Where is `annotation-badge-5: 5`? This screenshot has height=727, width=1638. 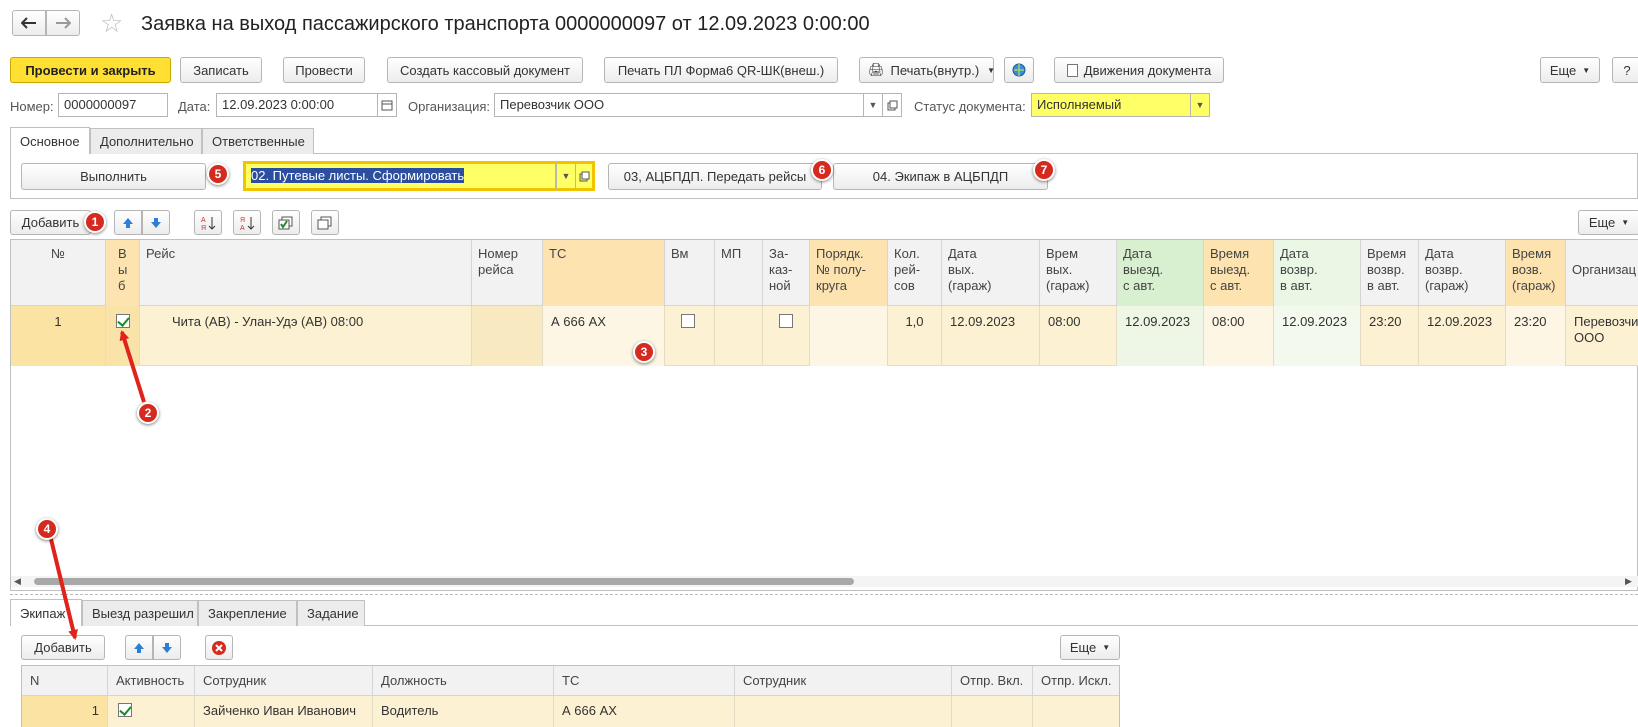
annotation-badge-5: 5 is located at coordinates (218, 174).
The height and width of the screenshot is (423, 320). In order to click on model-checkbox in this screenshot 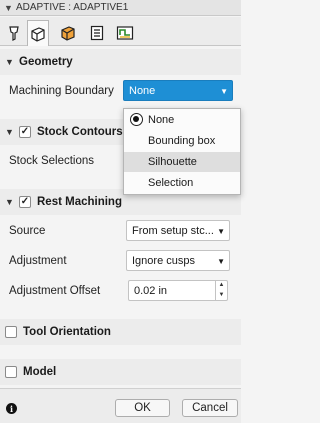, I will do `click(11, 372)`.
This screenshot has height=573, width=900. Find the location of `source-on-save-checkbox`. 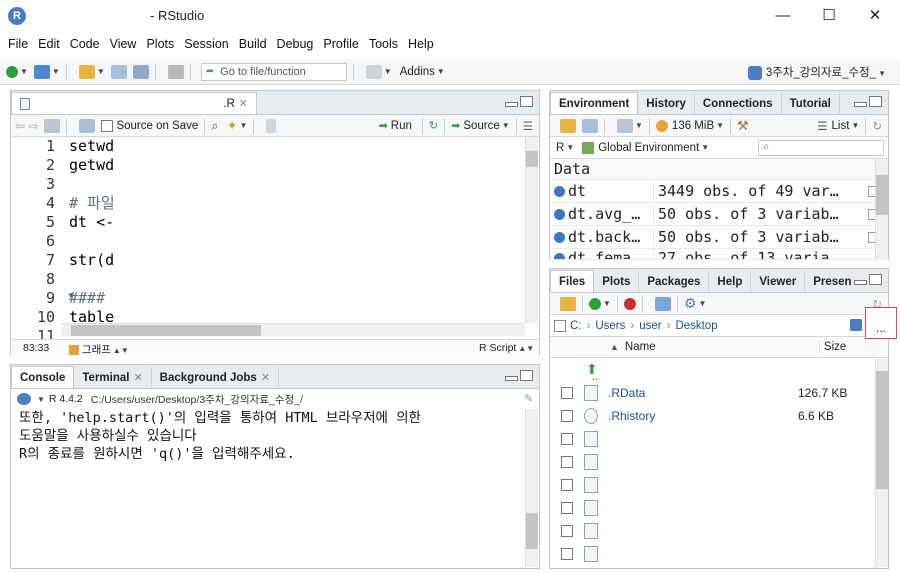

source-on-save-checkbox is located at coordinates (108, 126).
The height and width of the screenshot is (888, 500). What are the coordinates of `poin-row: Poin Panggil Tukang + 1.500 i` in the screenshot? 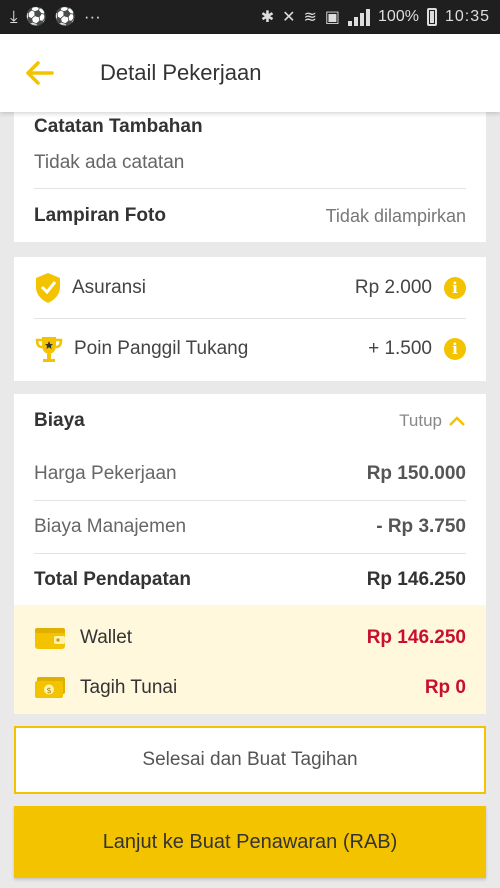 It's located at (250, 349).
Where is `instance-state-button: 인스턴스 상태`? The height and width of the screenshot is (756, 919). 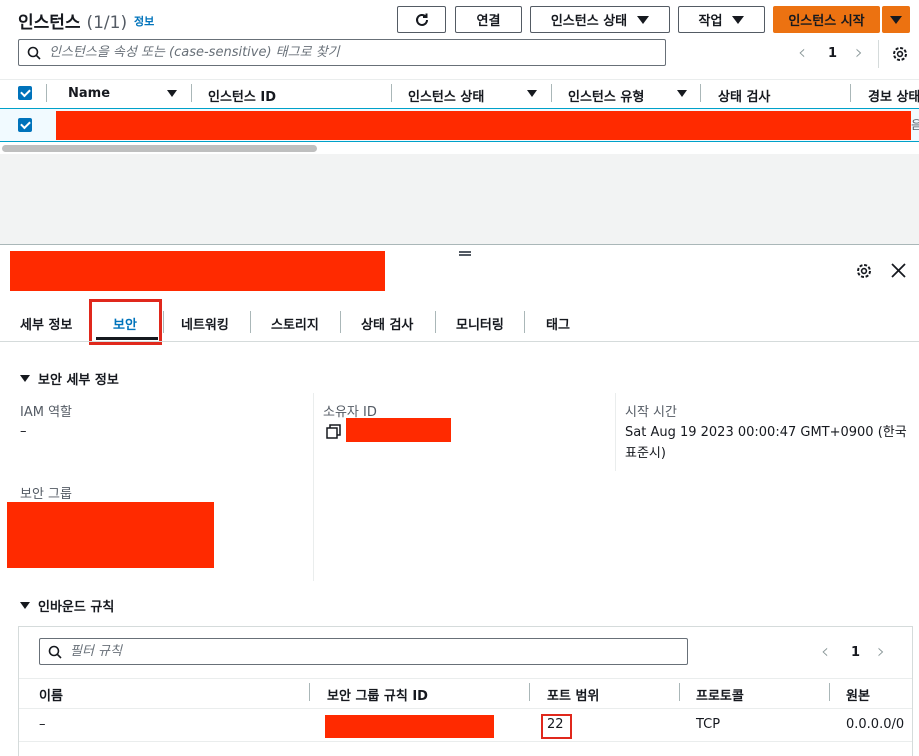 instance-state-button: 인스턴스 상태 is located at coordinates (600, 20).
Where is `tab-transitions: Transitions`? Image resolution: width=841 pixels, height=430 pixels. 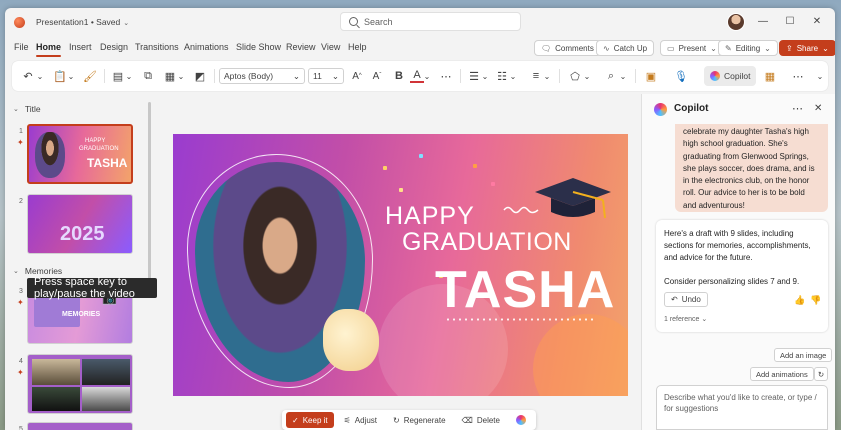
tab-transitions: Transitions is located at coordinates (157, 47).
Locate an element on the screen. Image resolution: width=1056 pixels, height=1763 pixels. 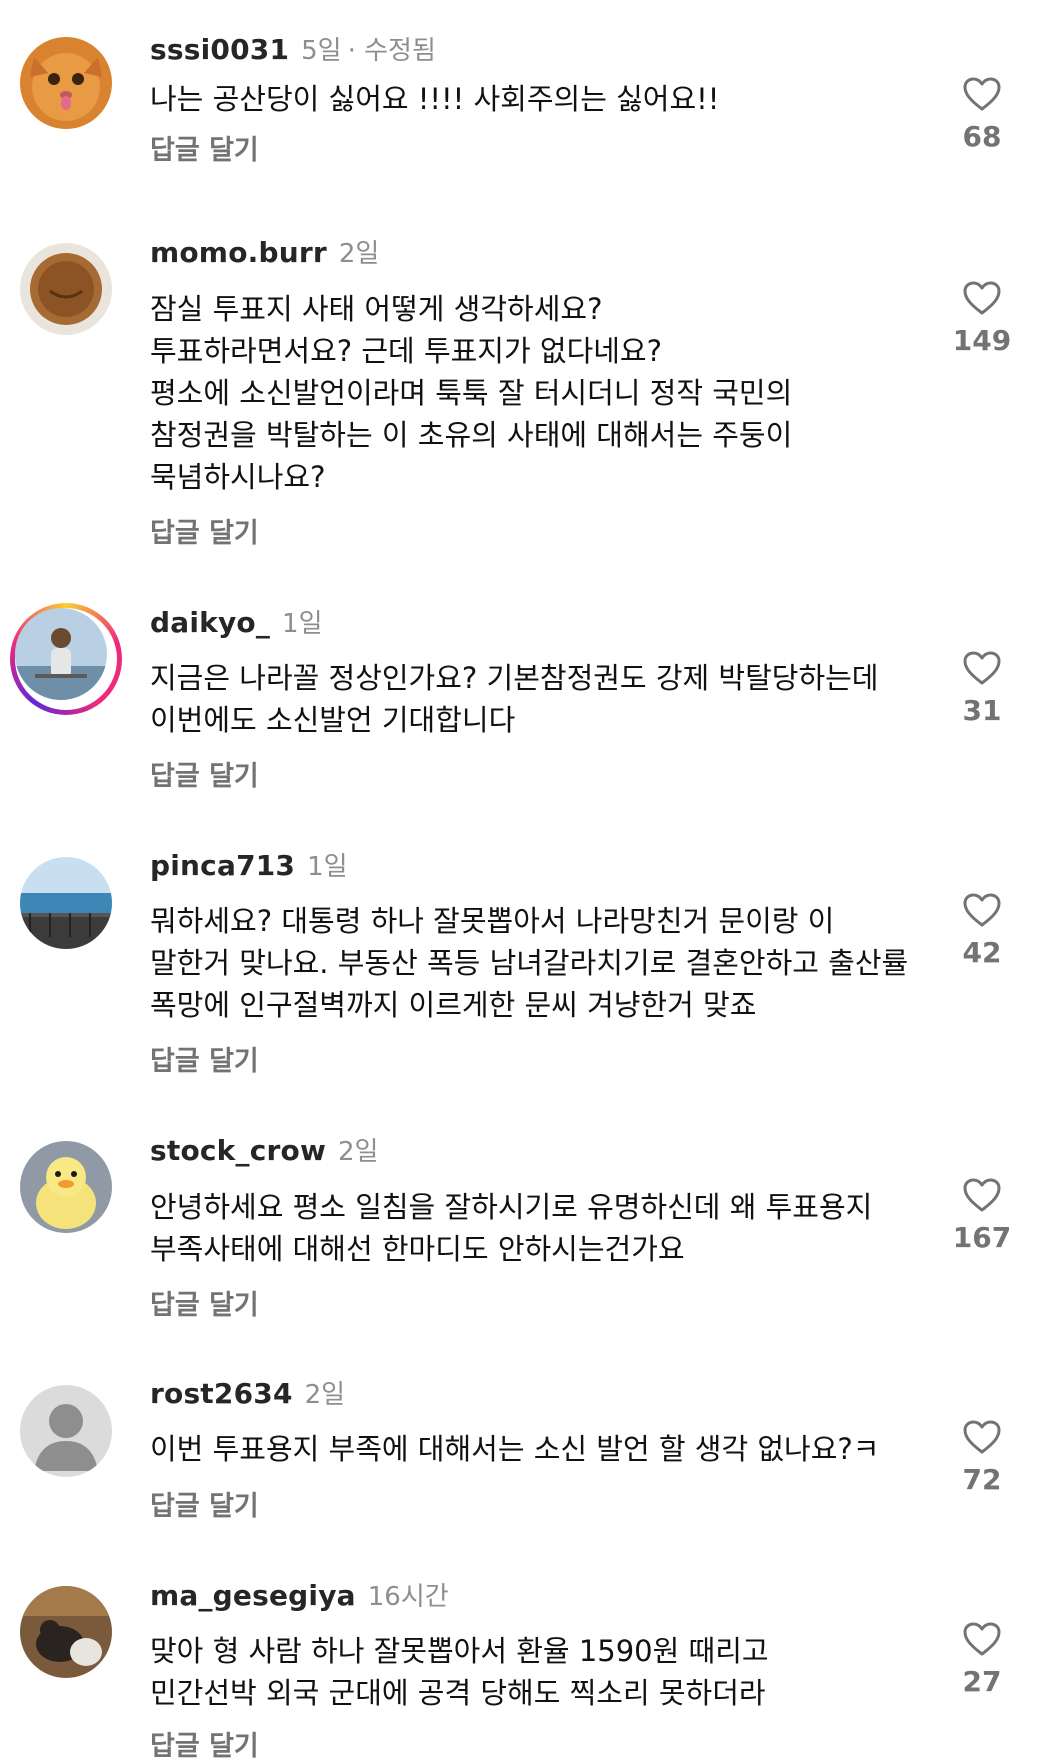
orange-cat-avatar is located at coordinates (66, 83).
---
### Required action
Please rewrite the listing from the line containing "pixels, height=430 pixels." up to and including its last line, with "Image resolution" changed to "Screenshot size" and everything else unchanged. Leave the pictures out of your answer.

### Solution for this exercise
Where is `tab-transitions: Transitions`? Screenshot size: width=841 pixels, height=430 pixels. 
tab-transitions: Transitions is located at coordinates (157, 47).
Locate an element on the screen. Screenshot size: width=1056 pixels, height=1763 pixels. 
orange-cat-avatar is located at coordinates (66, 83).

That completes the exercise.